Do you ever zoom through a neighborhood? I used to live on a main street and my parents didn’t think about the placement of the house until we were toddlers and constantly outside. Whenever they would see people speeding on our street they would gripe about the safety. I’m sure they saw repeated offenders but there never was one particular person who really stood out as a reckless speed demon. That is not always the case though. Quora user Donna shares her story story about how she taught this teen a jaw dropping lesson they will never forget.
“The teenagers down the street speed by my house and my little ones play out front. Recipe for disaster.”
As a mom of a toddler, I can imagine how I would feel. What measures would you take to slow the neighbors down?
“To slow the speedsters down (and possibly preserve their lives), I bought one of those neon green plastic men who stand by the roadway and hold a flag that says, ‘Slow down.’ I got this little green guy from a lumber/lawn and garden store. They did not slow down.
There is one young lady in particular (college age probably) who not only speeds by, she does so while looking at her phone. One day, I purchased a used stroller from Facebook. I brought the stroller home and placed it in my driveway, which has a steep slope to the roadway. I needed to clean the stroller before use.”
I don’t know if it’s just my mama bear instincts or if I’ve seen too many Lifetime Movie Network movies, but this stroller situation is about to go South!
“After a period of time the aforementioned young lady came racing toward my driveway, staring at her phone as usual. SOMEHOW, the stroller rolled out into the street as she was passing by, and she ran over it. Never. Even. Saw. It.”
Can you imagine? Do you think the girl saw it coming at all? I once read that if you look down at your phone for even 2 seconds you would almost travel the length of a football field.
“She did stop immediately upon running over the stroller, and she was crying when she got out of the car. I just stood there watching her as she gripped her phone, staring at the stroller under the car. Then, I walked back into the house, nonchalantly.
She was in the middle of the street (as is her driving habit) and her car was positioned over a crumpled baby stroller. She knew she was in deep, deep trouble, so she called her folks, my neighbors. They came in less than a minute and assessed the situation. NOBODY CALLED 911.
I watched this whole ‘parents on the scene and nobody called 911’ scenario unfold from the comfort of my dining room window. I made a mental note to dust the window sill.”
There is nothing quite as good as watching the drama from a far. I wonder if the people saw Donna in her house? What did the parents think actually happened?

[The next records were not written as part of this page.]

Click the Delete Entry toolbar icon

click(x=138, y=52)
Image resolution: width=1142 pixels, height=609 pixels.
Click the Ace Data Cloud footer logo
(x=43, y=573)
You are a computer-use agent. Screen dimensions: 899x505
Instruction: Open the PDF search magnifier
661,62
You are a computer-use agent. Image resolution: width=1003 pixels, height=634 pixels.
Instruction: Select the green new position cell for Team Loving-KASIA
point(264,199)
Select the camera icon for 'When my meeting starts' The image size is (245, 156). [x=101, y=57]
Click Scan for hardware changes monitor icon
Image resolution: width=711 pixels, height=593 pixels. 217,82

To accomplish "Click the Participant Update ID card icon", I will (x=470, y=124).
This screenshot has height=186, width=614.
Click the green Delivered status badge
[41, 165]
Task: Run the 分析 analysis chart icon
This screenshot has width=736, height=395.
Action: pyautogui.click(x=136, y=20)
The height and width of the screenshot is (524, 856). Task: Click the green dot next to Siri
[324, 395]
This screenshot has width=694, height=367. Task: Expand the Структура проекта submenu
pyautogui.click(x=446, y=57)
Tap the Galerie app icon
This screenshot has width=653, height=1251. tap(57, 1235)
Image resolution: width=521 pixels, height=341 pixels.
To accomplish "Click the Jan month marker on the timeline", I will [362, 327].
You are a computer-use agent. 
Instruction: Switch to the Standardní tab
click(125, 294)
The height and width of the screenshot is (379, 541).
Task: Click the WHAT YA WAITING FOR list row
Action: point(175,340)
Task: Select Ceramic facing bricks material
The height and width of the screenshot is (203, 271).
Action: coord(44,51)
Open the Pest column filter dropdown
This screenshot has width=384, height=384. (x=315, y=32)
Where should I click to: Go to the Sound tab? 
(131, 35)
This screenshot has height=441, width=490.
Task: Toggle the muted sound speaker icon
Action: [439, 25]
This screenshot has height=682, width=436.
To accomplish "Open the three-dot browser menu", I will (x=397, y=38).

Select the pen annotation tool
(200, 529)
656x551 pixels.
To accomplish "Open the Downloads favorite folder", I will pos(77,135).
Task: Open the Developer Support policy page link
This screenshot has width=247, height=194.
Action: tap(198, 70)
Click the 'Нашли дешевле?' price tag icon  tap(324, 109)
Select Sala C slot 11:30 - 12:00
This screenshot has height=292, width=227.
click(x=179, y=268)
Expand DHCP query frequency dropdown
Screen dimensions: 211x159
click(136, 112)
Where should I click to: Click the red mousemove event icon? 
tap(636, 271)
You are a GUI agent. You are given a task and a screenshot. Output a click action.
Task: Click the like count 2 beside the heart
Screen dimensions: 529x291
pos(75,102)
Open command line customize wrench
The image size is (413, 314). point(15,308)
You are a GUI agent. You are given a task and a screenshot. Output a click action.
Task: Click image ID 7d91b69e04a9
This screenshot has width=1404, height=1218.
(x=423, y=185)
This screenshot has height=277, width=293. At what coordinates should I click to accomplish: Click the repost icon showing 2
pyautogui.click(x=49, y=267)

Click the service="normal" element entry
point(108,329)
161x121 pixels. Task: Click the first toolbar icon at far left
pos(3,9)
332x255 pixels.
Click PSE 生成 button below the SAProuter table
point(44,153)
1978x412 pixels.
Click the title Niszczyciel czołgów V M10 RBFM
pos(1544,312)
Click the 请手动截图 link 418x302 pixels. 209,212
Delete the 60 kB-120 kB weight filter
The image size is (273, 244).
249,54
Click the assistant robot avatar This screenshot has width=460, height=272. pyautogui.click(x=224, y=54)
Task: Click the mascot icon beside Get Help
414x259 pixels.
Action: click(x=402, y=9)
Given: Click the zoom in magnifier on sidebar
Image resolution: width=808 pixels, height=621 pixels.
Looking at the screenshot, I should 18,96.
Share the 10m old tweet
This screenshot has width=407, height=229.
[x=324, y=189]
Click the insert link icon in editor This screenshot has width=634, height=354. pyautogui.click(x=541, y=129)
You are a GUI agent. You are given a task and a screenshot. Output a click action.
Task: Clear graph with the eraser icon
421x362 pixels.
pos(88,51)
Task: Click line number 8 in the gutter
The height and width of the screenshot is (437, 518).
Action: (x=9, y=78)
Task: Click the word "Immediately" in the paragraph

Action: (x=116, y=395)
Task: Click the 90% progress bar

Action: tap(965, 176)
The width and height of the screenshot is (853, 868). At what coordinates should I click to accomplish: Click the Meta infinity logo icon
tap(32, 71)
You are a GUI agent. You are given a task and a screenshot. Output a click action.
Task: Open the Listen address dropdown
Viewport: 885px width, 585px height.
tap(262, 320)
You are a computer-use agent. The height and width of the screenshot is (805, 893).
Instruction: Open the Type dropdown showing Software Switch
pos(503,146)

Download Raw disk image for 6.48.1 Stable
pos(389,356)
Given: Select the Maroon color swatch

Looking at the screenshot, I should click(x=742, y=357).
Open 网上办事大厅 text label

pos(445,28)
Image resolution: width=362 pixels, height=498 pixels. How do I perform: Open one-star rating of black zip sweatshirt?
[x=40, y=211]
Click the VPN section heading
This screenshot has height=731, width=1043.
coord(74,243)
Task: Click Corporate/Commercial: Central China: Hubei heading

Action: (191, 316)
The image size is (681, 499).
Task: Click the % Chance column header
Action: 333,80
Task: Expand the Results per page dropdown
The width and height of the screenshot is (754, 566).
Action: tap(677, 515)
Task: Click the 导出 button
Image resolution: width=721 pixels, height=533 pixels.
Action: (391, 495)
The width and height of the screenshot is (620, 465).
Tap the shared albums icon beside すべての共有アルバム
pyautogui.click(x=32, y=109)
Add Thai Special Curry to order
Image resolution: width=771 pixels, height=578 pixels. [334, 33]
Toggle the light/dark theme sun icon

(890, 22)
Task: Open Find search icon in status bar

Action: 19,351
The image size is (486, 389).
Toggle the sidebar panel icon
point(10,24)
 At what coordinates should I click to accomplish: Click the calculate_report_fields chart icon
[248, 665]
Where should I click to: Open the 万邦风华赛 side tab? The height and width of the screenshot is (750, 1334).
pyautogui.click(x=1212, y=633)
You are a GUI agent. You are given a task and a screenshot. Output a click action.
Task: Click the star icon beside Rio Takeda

One of my favorite situations is the moment people realize they are busted or not alone. Donna planned everything perfectly but the teenager’s reaction played out as Donna had also thought. She must be a good actor though because I could not fake a setup with a straight face like she did!
“After a full minute had passed, I walked back out through the garage door, carrying my cleaning supplies, and looked around for my stroller. I pretended to notice the commotion out front for the first time. I walked toward her car, looked under it and said, ‘Oh, I see you found my stroller. I just took it out of my car and went inside to get something to clean it with. I guess it rolled out into the street. Good thing it didn’t have a baby in it.’
Donna is so rehearsed, the first time I read this I actually laughed at out loud. “Oh, I think you found my stroller.” The stroller is crunched under the car. Donna is nonchalant and I can only imagine how mortified the teenager’s parents were.
“With that, I turned and walked back toward my house. The dad was offering to pay for the stroller while the girl and her mom stood there crying in a pitiful embrace. Over my shoulder I told him, ‘Don’t worry about it, I’ll get another one. No big deal.’
She does NOT speed by my house anymore.”
Would you have taken money from the dad for a new stroller or is the sheer point you’re making to the teenager sufficient? What would you do?